#### [Supplied information]

◇ ◇ ◇

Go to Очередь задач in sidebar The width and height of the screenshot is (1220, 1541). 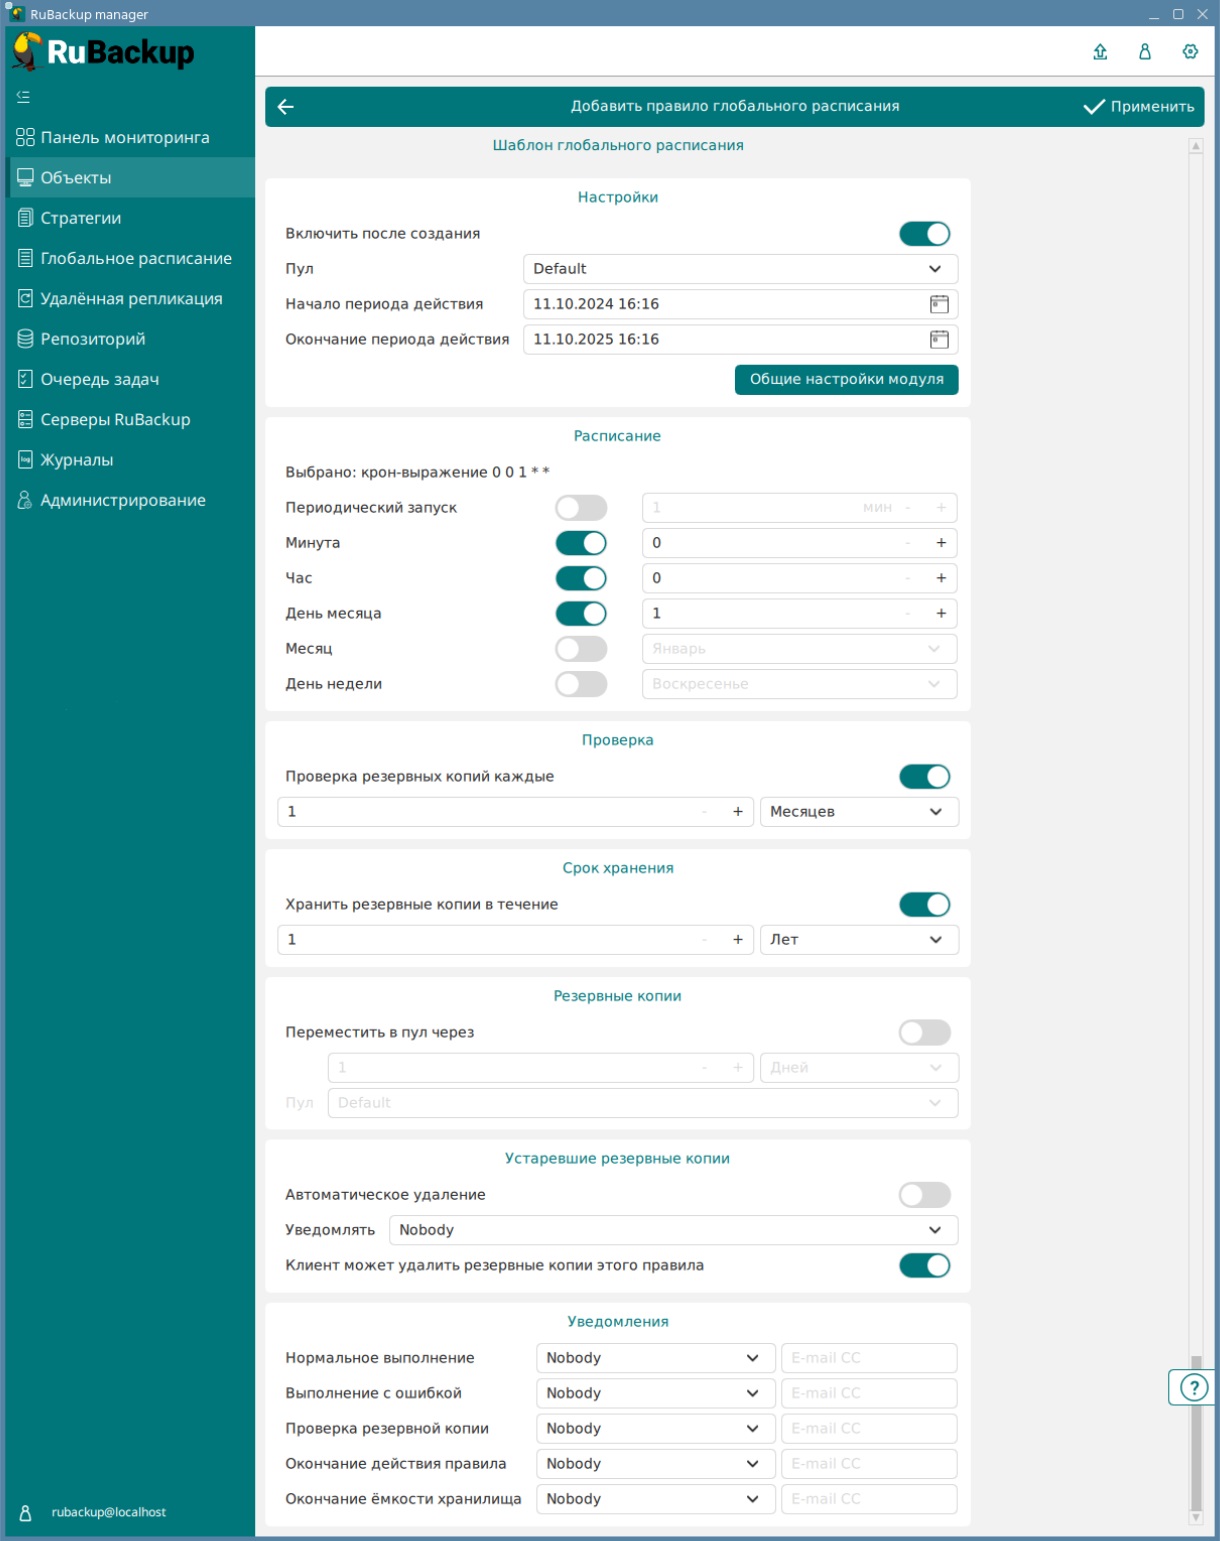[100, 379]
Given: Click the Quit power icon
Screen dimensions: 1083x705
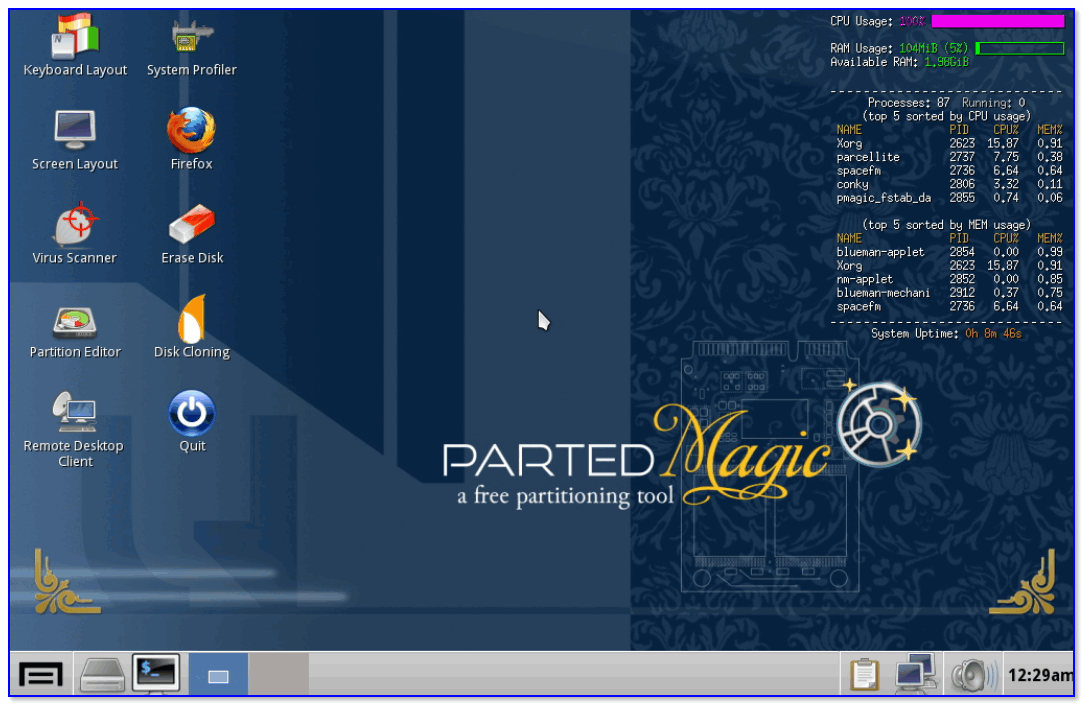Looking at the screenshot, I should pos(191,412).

◇ ◇ ◇

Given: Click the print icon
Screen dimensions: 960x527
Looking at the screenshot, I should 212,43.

◇ ◇ ◇

#### [Task directions]
Look through the material above. Copy each line where the word "icon" appears.

#### [The answer]
Given: Click the Quit power icon
Given: Click the print icon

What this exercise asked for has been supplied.